Deepak, a young man from Jharkhand’s Dumka district, was divorced from his family when he was five years old and spent the next 13 years in a children’s home 1,700 kilometers away from his village.
Deepak Dehri, now 18, recently discovered that destiny can also be kind when photographs of Massanjore Dam and its scenic surroundings during a video call led him to his long-lost home and reunited with his family.
Mr. Dehri, a member of the state’s Paharia primitive tribe, lost his father when he was five years old, and his mother later deserted him, according to Officer-in-Charge of Massanjore police station Chandrashekhar Choubey.
An aunt took him to Hardoi in Uttar Pradesh, but the boy quickly fled, anxious to return to his village. However, in his haste to return, Mr. Choubey boarded the wrong train, which took him to Rajasthan’s Bikaner.
Mr. Dehri spent the next 13 years of his life at a “Baal Grih” (children’s home) run by the Social Welfare Department in Bikaner, where he would often get sentimental, reminiscing about his childhood and giving detailed impressions of his village.
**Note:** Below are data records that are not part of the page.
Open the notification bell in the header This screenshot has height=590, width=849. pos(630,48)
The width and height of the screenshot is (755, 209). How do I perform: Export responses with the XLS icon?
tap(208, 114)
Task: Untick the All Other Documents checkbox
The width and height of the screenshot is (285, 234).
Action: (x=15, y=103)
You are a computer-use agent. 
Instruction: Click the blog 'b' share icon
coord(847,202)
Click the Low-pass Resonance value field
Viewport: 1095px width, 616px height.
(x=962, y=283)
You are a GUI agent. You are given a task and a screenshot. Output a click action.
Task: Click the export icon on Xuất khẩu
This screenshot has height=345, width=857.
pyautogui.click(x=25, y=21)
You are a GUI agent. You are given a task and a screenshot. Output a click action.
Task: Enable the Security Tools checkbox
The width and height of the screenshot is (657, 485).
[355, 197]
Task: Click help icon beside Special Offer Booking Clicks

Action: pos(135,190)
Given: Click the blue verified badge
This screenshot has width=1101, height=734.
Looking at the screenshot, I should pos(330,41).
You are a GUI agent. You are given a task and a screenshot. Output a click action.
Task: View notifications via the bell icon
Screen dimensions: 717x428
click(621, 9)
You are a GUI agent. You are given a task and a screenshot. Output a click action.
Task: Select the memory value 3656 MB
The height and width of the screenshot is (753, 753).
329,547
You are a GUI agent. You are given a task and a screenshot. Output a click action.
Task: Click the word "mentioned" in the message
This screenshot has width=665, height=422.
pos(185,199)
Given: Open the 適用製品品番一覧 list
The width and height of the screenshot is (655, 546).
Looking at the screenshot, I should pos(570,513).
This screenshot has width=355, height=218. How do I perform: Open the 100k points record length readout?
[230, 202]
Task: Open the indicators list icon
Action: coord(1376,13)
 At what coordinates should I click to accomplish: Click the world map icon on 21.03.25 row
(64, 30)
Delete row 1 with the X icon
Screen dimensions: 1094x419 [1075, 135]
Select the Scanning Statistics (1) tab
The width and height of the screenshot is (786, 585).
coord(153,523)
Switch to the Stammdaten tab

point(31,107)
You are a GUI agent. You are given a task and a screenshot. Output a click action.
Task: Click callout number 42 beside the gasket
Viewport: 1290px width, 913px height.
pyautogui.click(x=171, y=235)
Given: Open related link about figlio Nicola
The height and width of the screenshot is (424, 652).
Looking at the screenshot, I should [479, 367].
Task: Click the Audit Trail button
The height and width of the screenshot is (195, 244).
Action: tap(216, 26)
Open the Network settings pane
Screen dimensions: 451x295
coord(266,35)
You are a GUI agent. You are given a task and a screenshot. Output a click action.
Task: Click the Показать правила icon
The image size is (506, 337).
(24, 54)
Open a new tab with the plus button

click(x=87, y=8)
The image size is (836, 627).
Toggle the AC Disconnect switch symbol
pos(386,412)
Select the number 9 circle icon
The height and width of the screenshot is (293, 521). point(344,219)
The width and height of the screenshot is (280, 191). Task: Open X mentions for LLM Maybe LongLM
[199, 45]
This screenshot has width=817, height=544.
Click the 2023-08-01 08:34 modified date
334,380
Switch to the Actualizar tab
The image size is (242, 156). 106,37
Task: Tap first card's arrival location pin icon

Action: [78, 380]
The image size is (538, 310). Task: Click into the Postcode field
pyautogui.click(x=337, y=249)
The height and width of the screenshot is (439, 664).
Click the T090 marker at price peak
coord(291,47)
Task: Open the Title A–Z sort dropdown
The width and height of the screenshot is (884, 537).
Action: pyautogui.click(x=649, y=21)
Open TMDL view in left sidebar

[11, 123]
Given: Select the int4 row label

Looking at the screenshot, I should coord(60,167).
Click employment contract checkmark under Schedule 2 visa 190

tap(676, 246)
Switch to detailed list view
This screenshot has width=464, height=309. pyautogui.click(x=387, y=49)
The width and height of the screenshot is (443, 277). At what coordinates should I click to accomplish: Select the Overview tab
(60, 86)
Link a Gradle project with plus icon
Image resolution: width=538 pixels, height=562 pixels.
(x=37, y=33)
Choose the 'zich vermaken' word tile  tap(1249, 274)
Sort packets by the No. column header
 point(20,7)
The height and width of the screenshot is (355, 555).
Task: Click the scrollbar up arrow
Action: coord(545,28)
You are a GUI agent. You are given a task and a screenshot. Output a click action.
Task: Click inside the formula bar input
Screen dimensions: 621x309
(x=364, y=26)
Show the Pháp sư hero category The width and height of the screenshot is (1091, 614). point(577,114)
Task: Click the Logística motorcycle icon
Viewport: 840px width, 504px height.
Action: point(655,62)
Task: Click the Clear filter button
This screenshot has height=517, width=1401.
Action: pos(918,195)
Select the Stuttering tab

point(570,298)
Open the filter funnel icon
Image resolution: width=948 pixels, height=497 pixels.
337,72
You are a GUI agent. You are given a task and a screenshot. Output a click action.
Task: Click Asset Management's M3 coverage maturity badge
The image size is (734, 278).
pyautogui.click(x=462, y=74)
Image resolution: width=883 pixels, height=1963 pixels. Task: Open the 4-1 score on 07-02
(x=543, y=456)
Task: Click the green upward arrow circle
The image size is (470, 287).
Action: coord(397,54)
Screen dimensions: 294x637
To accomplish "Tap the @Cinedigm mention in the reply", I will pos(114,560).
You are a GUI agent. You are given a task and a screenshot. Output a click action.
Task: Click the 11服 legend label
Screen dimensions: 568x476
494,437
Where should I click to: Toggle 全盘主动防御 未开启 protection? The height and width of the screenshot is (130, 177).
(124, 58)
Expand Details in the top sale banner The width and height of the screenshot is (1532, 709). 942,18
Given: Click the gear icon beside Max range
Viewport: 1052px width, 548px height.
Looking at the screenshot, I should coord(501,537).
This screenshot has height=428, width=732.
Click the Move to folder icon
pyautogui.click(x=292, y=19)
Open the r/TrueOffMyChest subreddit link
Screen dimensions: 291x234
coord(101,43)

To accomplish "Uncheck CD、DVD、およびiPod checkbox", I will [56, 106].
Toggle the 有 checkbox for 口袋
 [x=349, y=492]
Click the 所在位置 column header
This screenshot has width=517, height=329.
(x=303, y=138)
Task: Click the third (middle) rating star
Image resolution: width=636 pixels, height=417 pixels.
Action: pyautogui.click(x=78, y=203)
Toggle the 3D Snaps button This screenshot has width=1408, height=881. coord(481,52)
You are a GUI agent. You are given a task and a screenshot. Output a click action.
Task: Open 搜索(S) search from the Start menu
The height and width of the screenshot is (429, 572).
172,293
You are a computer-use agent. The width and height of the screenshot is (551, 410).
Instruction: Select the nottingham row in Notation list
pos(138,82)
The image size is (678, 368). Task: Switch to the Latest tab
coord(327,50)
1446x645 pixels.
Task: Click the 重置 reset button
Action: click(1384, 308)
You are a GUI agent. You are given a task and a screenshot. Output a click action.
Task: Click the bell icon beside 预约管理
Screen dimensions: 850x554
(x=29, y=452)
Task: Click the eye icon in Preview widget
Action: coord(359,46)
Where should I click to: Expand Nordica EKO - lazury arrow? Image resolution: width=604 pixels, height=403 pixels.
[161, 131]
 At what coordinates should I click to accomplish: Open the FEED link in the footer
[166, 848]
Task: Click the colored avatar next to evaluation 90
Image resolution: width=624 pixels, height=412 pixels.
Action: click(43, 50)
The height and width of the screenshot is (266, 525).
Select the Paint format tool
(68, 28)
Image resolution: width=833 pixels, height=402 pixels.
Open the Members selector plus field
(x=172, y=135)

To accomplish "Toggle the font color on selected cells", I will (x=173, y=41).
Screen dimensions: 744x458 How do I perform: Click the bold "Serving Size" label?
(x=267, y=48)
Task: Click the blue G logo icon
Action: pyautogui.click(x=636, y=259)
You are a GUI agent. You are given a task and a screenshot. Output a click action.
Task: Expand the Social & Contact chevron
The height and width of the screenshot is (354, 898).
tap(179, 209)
The superintendent of the remand home, Aravind Acharya, called the Massanjore police, who then made video calls to Mr. Dehri and showed him locations close to those he had narrated about, according to Mr. Choubey.
It didn’t take Dehri long to recognize the area near Massanjore Dam where he lived. According to the officer, he also said that his father was a fisherman and that he recognized local places where his relatives lived.
During subsequent video calls, his maternal uncle named the young man as well.
Mr. Dehri was eventually handed over to his family members in Dumka by two Bikaner constables on Friday evening, in the presence of Mr. Choubey and other police officers.
“My happiness knows no limits. I am willing to go to any length to make a living from my own people.”
Several members of his family made special sacrifices to the Gods and celebrated his return, bearing witness to a fact that is often fictionalized in film and literature.